*READING PASSAGE*:
════

Monthly Archives: May 2016

write your own hieroglyphs

“Get up out them slave ships/ build your own pyramids/ write your own hieroglyphs”-Kendrick Lamar.


A lot has been written about the genius of Kendrick Lamar. He’s one of the few darlings of rap who is equally accepted by the masses and the people who listen to underground. He has a song that in four minutes tells about a beggar asking him for cash. It warps and wefts between what he and the beggar feel , the anger and the fear, the resentment and curiosity, the sense of entitlement and the beginnings of empathy on both sides. One person wondering why he’s not being helped and the other wondering how help can be demanded. It ends with the beggar declaring himself god. A throwback to another great storyteller telling us “whatever you did to the smallest amongst us i say unto you you did to me.”


Everywhere you look people are writing their own hieroglyphs. There is a proliferation of black writers and movie makers, there are numerous comic books, countless blogs. For the first time in the history of the world even those who would be considered oppressed are telling their stories or having their stories told for them. And, stories are important. Who tells stories is also important. This was one of the points that Chimamanda Adichie made with what I still consider her best book: Half of a Yellow Sun. Before I read that book I had no idea what Biafra was. At the end I was shaken by the war that split Nigeria. I read more and more about it. It was surprising to find out that Chinua Achebe considered himself Biafran that he ascribed to a nationality that split him from the Nigerian one that his popular persona identified itself as.

════

*SHORT PROBLEM A*: Locate each line in the records that contains the word "calendar", and copy those lines out.
The records below are unrelated to the blog post.

════

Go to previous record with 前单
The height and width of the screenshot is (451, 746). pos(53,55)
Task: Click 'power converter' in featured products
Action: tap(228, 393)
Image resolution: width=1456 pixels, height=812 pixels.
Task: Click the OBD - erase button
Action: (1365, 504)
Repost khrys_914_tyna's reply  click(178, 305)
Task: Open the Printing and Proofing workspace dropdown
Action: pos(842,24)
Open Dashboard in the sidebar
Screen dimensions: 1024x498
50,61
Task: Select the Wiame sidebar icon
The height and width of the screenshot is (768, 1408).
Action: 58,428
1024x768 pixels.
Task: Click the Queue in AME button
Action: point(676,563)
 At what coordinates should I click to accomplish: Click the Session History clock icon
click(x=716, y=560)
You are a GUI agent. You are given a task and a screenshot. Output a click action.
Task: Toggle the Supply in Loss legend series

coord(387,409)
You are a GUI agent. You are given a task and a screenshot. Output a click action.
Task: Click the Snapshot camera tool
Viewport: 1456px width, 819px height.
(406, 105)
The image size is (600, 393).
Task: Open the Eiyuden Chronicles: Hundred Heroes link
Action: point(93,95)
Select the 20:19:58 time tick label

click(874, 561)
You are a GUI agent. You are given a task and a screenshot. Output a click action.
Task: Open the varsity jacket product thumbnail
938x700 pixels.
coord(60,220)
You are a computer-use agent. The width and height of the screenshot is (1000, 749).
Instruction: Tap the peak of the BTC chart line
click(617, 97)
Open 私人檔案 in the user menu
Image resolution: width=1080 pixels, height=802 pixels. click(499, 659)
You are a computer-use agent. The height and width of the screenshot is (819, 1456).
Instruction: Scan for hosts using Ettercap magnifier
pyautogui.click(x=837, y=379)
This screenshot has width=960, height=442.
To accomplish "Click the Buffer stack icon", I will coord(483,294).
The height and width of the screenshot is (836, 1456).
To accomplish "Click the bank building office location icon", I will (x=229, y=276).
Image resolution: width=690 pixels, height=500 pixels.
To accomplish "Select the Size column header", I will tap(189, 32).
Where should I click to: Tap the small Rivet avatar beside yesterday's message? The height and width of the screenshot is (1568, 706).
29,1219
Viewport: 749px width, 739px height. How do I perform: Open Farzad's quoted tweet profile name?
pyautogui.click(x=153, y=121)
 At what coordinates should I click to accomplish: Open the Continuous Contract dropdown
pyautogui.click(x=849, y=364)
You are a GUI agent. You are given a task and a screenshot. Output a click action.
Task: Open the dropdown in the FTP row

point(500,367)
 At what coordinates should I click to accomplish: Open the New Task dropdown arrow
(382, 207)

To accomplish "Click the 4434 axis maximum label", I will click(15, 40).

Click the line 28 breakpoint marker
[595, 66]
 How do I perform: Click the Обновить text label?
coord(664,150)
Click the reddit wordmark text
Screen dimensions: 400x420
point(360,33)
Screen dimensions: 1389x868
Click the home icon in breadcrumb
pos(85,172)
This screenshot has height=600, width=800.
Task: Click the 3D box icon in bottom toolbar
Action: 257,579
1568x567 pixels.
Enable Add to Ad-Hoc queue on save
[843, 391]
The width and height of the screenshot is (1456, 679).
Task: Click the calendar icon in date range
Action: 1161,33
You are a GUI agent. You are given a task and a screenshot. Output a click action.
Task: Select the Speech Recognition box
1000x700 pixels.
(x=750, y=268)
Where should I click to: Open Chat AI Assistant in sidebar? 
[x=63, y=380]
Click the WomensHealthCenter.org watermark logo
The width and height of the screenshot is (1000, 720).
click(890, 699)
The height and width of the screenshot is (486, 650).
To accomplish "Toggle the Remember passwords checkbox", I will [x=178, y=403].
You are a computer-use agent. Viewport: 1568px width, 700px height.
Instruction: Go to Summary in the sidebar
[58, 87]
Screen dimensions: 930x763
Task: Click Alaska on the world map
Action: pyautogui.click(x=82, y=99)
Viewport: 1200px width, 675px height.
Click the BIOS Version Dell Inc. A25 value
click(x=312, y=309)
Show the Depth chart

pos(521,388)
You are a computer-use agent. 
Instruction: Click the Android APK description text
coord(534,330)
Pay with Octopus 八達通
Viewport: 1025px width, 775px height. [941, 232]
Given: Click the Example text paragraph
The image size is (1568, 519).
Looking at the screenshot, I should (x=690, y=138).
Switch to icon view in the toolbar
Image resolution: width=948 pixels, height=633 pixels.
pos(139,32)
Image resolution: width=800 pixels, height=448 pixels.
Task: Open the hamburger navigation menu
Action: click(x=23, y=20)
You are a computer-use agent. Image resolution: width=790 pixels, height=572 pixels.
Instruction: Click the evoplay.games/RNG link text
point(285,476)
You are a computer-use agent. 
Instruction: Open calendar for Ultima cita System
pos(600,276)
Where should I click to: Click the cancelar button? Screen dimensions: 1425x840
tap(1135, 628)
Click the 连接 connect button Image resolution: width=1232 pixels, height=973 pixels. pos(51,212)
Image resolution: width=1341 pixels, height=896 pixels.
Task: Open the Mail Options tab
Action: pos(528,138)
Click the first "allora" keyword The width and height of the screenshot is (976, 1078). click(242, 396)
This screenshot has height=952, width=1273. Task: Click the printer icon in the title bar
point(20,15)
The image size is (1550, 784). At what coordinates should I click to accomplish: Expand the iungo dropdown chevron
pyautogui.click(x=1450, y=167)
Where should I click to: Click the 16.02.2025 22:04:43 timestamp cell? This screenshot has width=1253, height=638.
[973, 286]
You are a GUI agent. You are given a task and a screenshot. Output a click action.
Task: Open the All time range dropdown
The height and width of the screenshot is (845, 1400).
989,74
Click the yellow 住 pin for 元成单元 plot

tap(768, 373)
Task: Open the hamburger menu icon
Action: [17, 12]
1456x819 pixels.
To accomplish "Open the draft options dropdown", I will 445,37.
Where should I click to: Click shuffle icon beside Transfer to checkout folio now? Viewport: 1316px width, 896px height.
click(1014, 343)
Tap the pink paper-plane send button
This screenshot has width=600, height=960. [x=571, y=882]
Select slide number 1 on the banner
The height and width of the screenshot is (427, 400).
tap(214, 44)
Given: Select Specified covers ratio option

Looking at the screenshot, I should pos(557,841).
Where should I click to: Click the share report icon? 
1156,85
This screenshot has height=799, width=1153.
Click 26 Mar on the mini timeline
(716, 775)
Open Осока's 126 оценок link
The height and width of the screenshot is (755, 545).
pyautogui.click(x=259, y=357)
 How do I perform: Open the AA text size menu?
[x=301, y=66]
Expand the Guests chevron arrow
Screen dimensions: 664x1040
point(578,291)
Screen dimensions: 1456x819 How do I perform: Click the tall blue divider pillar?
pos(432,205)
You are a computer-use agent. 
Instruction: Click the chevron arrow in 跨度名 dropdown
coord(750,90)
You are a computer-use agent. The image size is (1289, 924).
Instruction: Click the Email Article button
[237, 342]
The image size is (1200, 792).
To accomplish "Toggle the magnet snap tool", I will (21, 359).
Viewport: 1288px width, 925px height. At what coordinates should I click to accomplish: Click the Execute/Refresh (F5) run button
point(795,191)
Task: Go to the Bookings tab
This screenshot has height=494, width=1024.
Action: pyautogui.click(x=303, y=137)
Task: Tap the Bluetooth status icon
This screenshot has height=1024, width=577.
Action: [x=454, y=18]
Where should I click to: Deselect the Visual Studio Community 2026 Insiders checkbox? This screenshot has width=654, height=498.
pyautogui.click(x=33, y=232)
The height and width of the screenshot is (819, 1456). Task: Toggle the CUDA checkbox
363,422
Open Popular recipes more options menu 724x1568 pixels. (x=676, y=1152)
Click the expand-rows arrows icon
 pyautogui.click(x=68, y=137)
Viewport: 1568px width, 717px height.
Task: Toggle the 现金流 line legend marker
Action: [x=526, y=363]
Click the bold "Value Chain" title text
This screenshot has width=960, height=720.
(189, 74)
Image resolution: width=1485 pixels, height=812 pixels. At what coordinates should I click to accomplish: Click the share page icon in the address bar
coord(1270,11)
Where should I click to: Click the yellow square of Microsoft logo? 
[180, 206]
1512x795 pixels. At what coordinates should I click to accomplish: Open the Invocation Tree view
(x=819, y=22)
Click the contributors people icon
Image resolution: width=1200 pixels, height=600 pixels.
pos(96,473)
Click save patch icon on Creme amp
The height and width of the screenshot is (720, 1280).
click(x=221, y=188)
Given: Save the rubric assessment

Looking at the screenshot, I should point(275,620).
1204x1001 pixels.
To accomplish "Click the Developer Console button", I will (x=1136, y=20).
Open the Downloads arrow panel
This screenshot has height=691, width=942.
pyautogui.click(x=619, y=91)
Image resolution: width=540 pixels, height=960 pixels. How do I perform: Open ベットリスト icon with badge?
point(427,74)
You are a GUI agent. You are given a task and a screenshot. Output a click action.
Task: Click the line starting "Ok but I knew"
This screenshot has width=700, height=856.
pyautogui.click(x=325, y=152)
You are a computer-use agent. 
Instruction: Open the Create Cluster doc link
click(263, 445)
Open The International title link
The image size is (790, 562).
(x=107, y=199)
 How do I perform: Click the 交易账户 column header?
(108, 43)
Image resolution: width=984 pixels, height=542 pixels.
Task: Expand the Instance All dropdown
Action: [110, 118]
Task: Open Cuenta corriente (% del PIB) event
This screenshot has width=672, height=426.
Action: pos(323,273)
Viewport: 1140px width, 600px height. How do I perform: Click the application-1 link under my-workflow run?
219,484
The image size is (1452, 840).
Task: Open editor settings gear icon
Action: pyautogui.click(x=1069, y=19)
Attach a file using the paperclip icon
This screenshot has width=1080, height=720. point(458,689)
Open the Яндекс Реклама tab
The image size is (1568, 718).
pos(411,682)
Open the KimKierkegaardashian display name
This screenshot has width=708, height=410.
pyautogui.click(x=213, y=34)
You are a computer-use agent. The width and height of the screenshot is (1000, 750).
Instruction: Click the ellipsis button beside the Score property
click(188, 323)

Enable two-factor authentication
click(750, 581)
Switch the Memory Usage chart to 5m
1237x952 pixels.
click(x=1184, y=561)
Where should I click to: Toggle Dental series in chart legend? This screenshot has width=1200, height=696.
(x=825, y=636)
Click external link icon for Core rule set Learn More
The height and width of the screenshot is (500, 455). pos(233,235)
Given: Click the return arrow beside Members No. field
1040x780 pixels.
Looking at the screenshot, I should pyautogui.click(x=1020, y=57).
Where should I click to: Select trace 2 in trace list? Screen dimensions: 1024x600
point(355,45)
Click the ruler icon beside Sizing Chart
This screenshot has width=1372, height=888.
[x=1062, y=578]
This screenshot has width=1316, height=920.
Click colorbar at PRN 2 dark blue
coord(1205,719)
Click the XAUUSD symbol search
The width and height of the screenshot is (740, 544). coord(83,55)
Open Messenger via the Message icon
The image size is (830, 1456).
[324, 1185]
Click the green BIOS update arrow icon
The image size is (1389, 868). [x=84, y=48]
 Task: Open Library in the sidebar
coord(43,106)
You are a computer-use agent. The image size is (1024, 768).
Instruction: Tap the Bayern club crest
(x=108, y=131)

════

*SHORT PROBLEM B*: Write out the blog post from "Everywhere you look" up to and including "identified itself as.", switching "comic books" to "graphic novels".

*EXPECTED ANSWER A*:
Task: Click the calendar icon in date range
Instruction: Open calendar for Ultima cita System

*EXPECTED ANSWER B*:
Everywhere you look people are writing their own hieroglyphs. There is a proliferation of black writers and movie makers, there are numerous graphic novels, countless blogs. For the first time in the history of the world even those who would be considered oppressed are telling their stories or having their stories told for them. And, stories are important. Who tells stories is also important. This was one of the points that Chimamanda Adichie made with what I still consider her best book: Half of a Yellow Sun. Before I read that book I had no idea what Biafra was. At the end I was shaken by the war that split Nigeria. I read more and more about it. It was surprising to find out that Chinua Achebe considered himself Biafran that he ascribed to a nationality that split him from the Nigerian one that his popular persona identified itself as.